A JUSTIÇA DE TRANSIÇÃO E SUA APLICAÇÃO PORTUGUESA PÓS 25 DE ABRIL

25 de abril de 1974 – Data da Revolução dos Cravos, contra o regime ditatorial Salazarista em Portugal

Justiça de Transição” é um termo já discutido desde os anos 1970 diante dos processos de transição e consolidação de democracias, a expressão (em inglês, justice in times of transition) surgiu pela primeira vez nas palavras de Ruti Teitel, professora da Escola de Direito de Nova York, em 1992. Trata-se de um instrumento jurídico de apoio à reconstrução pacífica de sociedades após conflitos, de forma a fortalecer as instituições políticas e judiciais (BUANI, 2012).

Esse importante recurso pode gerar resultados ainda melhores quando somados a processos de internacionalização do direito, principalmente no que tange a sua legitimidade. A racio do instituto é auxiliar na reestruturação de um sistema jurídico que esteja fragilizado após um conflito, na busca pela estabilização e manutenção da paz e segurança da sociedade. Certo é que a internacionalização da justiça é uma realidade nas sociedades por todo o mundo e, segundo Buani (2012), a justiça de transição é o momento em que as influências do direito internacional interagem de forma mais intensa com o direito interno.

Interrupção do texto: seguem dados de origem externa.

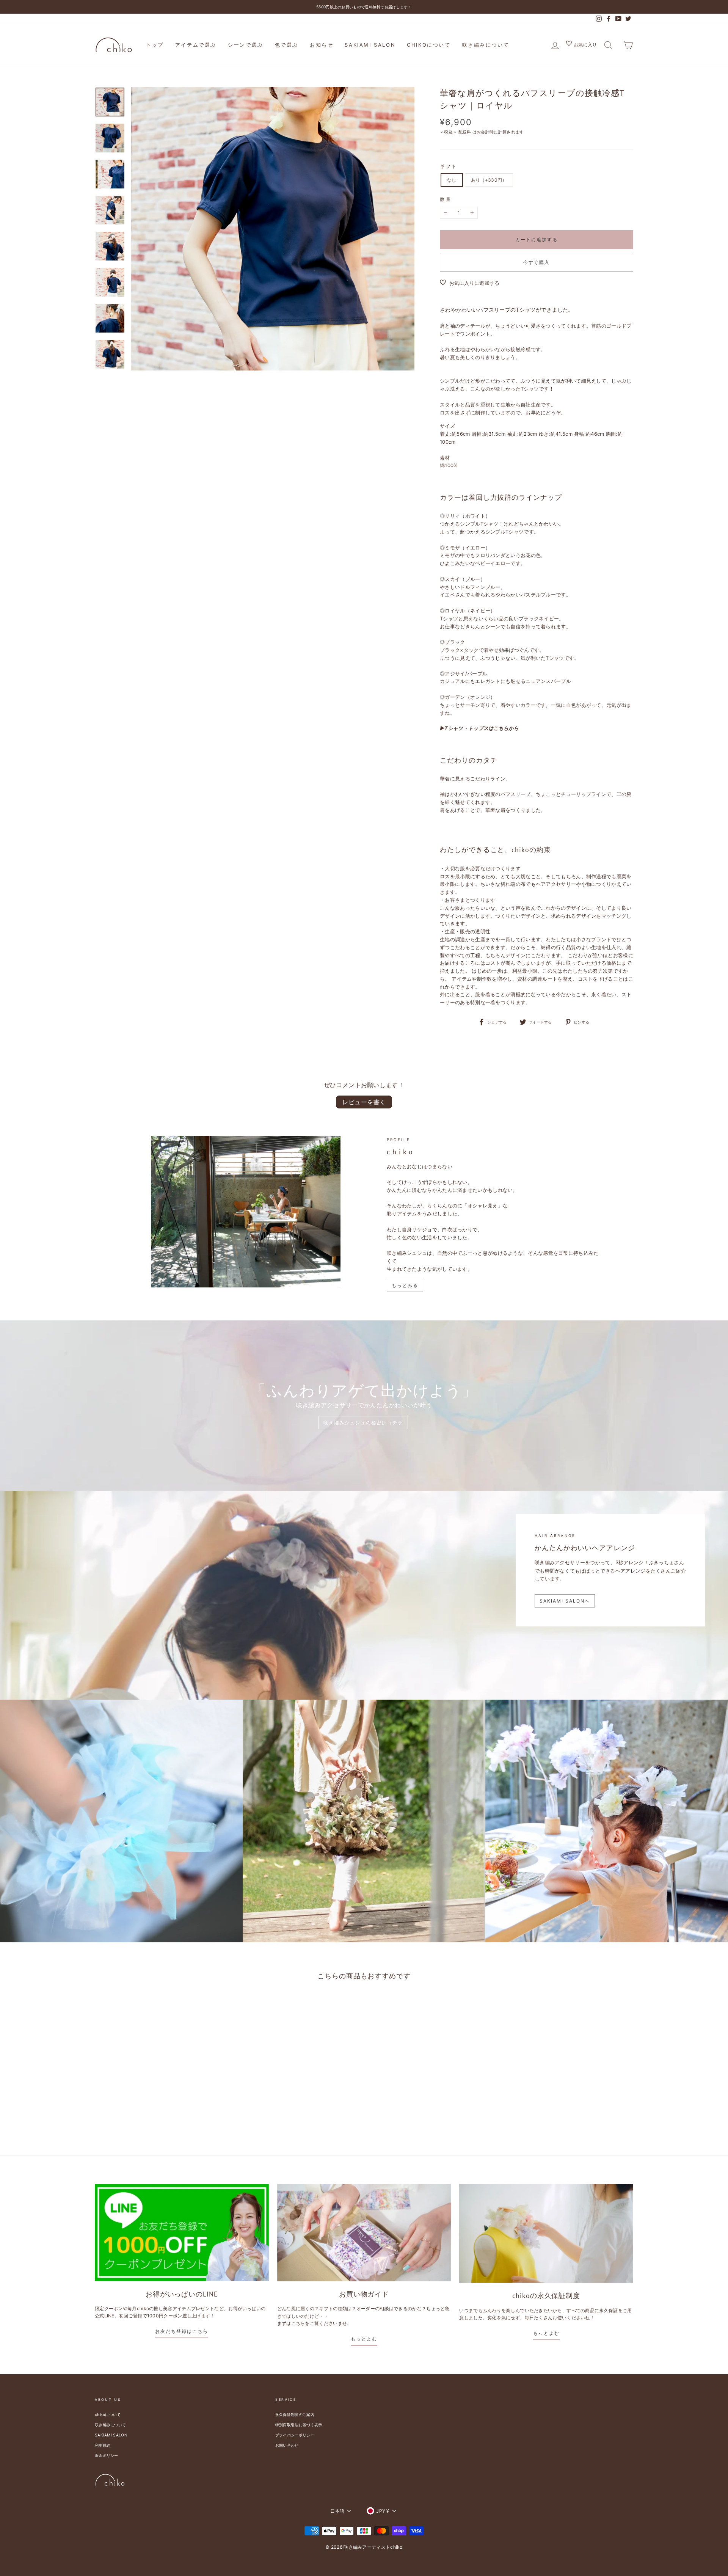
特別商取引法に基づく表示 (298, 2424)
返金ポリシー (106, 2455)
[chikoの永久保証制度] (546, 2233)
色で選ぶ (286, 45)
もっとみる (405, 1285)
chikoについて (428, 45)
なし (452, 180)
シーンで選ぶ (246, 45)
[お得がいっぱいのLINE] (182, 2232)
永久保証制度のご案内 (294, 2414)
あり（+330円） (489, 180)
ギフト (449, 166)
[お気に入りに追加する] (171, 2006)
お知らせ (321, 45)
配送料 (464, 132)
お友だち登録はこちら (181, 2331)
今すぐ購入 (536, 262)
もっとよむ (364, 2339)
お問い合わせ (287, 2445)
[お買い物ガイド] (364, 2232)
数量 (446, 199)
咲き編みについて (486, 45)
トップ (155, 45)
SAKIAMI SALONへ (565, 1601)
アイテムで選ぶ (196, 45)
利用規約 (102, 2445)
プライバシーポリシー (294, 2435)
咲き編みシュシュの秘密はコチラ (363, 1422)
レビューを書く (364, 1102)
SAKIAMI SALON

O presente artigo busca apresentar o mecanismo da justiça de transição, traçando sua definição, seus antecedentes históricos e a sua aplicação no processo de redemocratização portuguesa após a Revolução dos Cravos que esse ano completa 50 anos.

CONCEITO

Em 2004, a ONU elaborou um relatório sobre justiça de transição nas sociedades de conflito e pós conflito (The rule of law and transitional justice in conflict and post-conflict societies: report of the Secretary-General, em inglês), estabelecendo um importante conceito para estudo e compreensão do instituto (ORGANIZAÇÃO DAS NAÇÕES UNIDAS, 2004. Tradução nossa):

“A noção de justiça transicional discutida no presente relatório compreende toda a gama de processos e mecanismos associados às tentativas de uma sociedade em lidar com um legado de abusos passados em grande escala, a fim de garantir responsabilização, servir a justiça e alcançar a reconciliação. Os processos podem incluir ambos mecanismos judiciais e não judiciais, com diferentes níveis de atuação internacional, envolvimento (ou nenhum) e processos individuais, reparações, busca da verdade, reforma institucional, verificação e demissões, ou uma combinação destes.” [1]

Assim, trata-se de um mecanismo utilizado para lidar com violações de Direitos Humanos e ações de regimes autoritários e ditatoriais, na busca de uma sociedade livre desses atos, onde possa ser alcançada a reparação e garantia de direitos das vítimas na promoção da pacificação social.

Nas palavras de Paul Van Zyl (2005):

Pode-se definir a justiça transicional como o esforço para a construção da paz sustentável após um período de conflito, violência em massa ou violação sistemática dos direitos humanos. O objetivo da justiça transicional implica em processar os perpetradores, revelar a verdade sobre crimes passados, fornecer reparações às vítimas, reformar as instituições perpetradoras de abuso e promover a reconciliação.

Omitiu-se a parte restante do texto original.